Objet de la tâche =>
Prolongez l'extrait sur les classes moyennes au-delà de sa dernière phrase, dans le même registre.

Extrait choisi =>
○ ○ ○

A l'approche de l'élection présidentielle, les classes moyennes se retrouvent de plus en plus au centre des débats. Afin de rompre avec un certain nombre d'idées reçues sur cette catégorie sociale souvent relayées par les hommes politiques - elle serait en déclin, oubliée par l'Etat-providence, en voie d'éclatement - le Centre de recherche pour l'étude et l'observation des conditions de vie (Crédoc) a publié ce jeudi une étude qui cherche à comparer la place des classes moyennes. On y découvre ainsi que la France fait partie des pays qui compte une des plus importantes proportions de membres de la classe moyennes et l'un des rares où leur nombre ne diminue pas.

Les classes moyennes, une notion statistique à géométrie variable

Mais, avant tout, que recouvre cette notion ? "La définition des classes moyennes est variable selon les époques, selon les pays et selon le point de vue de chacun", explique l'étude qui ajoute que "si la sphère politique tend à entretenir un certain flou autour de cette notion, la communauté scientifique internationale converge, ces dernières années, vers des approches plus pragmatiques fondées sur la répartition des revenus au sein de chaque société". Dans sa recherche, le Crédoc considère comme appartenant à cette catégorie "les personnes vivant dans un ménage dont le revenu disponible moyen par unité de consommation est compris entre 70 % et 150 % de la médiane observée en population générale."

En appliquant cette définition, on obtient alors une division en trois catégories de la population. Pour la France, par exemple, qui dispose d'un revenu médian par unité de consommation de 1 750 euros - une personne sur deux vit avec moins de 1 750 euros par mois - cela donne alors la répartition suivante : 21,7% de bas revenus, 58,7% de classes moyennes et 19,6% de hauts revenus. Un couple avec deux enfants disposant de ressources mensuelles comprises entre 2 440 et 5240 euros fait partie des classes moyennes, précise le Crédoc.

Leur niveau de vie  progresse en moyenne de 1,1% par an

Si dans quasiment un pays d'Europe sur deux, les classes moyennes sont moins nombreuses aujourd'hui qu'il y a trente ans, ce n'est pas le cas de la France où sa proportion a même augmenté. Quelle que soit la nation considérée, le Crédoc met aussi en évidence que leur niveau de vie ne diminue pas. Illustration avec la France : entre 1979 et 2009, il a augmenté de 1,1% par an.

○ ○ ○

Lignes extraites =>
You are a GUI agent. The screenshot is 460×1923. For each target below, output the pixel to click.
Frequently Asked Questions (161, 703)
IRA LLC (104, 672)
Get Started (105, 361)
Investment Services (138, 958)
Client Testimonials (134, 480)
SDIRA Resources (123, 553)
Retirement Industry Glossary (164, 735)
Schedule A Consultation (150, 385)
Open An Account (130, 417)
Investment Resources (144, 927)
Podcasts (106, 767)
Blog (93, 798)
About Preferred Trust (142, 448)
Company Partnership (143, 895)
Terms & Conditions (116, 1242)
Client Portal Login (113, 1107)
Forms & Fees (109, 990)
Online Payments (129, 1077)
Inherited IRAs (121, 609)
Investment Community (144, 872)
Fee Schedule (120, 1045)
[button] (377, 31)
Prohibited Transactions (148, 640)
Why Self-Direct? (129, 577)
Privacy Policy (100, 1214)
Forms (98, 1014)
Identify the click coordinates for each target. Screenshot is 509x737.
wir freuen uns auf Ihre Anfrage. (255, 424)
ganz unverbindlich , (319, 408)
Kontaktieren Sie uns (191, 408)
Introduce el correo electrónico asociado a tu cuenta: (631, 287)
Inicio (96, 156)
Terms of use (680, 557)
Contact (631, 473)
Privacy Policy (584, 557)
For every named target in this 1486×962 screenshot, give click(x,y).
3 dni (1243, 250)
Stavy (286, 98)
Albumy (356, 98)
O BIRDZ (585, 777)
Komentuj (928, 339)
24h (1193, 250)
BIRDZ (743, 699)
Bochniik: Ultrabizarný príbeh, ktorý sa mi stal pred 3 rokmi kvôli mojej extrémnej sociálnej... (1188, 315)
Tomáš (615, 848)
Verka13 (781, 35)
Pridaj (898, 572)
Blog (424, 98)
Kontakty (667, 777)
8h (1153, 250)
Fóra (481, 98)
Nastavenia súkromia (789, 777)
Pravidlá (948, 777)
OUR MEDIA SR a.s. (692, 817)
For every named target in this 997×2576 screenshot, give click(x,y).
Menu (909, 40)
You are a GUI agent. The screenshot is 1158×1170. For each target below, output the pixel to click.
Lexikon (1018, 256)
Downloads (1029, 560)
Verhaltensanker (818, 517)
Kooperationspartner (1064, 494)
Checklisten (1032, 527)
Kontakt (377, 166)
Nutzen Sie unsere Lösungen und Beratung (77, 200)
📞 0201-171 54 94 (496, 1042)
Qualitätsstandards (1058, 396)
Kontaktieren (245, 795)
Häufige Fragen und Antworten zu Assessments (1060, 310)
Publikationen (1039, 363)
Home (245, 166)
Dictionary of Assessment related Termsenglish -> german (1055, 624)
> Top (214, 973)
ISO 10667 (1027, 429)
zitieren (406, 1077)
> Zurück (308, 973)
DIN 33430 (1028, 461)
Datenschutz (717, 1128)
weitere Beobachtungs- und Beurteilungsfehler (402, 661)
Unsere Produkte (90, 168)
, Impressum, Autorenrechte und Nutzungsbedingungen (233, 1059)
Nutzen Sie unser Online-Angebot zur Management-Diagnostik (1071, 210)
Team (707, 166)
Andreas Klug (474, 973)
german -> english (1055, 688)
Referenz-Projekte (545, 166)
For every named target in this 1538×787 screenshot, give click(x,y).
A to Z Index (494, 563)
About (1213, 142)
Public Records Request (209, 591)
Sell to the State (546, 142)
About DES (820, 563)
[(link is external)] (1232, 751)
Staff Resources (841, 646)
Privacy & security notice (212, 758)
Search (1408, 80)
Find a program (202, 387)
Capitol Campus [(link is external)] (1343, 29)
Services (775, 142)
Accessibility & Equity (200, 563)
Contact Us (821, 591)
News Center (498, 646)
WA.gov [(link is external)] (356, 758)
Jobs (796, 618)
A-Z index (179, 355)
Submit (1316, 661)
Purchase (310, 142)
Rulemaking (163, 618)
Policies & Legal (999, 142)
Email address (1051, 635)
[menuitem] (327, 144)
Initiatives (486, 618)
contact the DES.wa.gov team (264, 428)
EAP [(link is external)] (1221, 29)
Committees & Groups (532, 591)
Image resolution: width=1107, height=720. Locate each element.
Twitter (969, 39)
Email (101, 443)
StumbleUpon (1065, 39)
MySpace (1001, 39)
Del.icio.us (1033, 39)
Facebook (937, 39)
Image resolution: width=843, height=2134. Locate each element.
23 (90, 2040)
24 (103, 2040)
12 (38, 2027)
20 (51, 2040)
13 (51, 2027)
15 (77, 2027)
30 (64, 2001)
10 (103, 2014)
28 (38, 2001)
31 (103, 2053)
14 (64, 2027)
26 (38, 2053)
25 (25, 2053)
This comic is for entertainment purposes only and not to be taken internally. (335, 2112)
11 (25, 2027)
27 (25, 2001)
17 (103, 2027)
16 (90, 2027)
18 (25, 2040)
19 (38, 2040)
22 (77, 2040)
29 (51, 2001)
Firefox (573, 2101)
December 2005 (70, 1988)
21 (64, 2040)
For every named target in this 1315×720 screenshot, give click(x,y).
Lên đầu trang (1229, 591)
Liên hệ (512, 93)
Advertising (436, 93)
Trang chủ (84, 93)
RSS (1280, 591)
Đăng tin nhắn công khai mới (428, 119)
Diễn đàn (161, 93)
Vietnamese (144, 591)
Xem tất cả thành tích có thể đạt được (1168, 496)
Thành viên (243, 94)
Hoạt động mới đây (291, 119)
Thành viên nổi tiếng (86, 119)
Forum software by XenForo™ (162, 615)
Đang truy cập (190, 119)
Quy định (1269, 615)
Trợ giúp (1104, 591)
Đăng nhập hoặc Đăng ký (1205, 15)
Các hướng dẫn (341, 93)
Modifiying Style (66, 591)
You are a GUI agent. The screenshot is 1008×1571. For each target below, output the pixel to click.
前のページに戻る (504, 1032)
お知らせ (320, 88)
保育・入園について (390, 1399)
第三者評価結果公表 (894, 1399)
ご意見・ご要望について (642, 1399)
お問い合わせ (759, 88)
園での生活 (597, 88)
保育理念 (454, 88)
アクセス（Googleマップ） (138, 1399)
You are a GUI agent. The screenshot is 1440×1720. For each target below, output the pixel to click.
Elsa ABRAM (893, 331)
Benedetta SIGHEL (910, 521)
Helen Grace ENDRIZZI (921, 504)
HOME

○ ○ ○

Réponse =>
Pour expliquer l'idée - donc fausse - d'une paupérisation des classes moyennes, le Crédoc argue que ce sentiment s'est développé en raison d'une augmentation plus importante que les revenus des dépenses dites "contraintes" comme celles liées au logement. "Le pouvoir d?achat sur lequel les classes moyennes ont une réelle possibilité d?arbitrage se réduit comme peau de chagrin", ajoute l'étude. Autre élément, le pouvoir d'achat des classes moyennes est celui qui a le moins progressé. En 30 ans, le niveau de vie des hauts revenus a progressé de 1,4% par an, celui des bas revenus de 1,3%.

La richesse du pays n'explique pas forcément sa proportion de classes moyennes

En comparaison internationale et avec près de 59% des ménages appartenant aux classes moyennes, la France fait bonne figure aux côtés de pays tels que les Pays-Bas (61,5%), la Norvège (61,1%) et le Danemark (60,8%). Le Crédoc établie ainsi une corrélation entre le niveau de richesse d'un Etat et la place qu'occupe cette catégorie dans la société. Les pays qui disposent d'un produit intérieur brut par habitant élevé sont donc généralement bien placés dans le classement. A contrario, le Crédoc constate que "dans les pays baltes, en Bulgarie, en Roumanie, au Sud de l?Europe, en Russie et au Brésil (...), les classes moyennes sont moins nombreuses".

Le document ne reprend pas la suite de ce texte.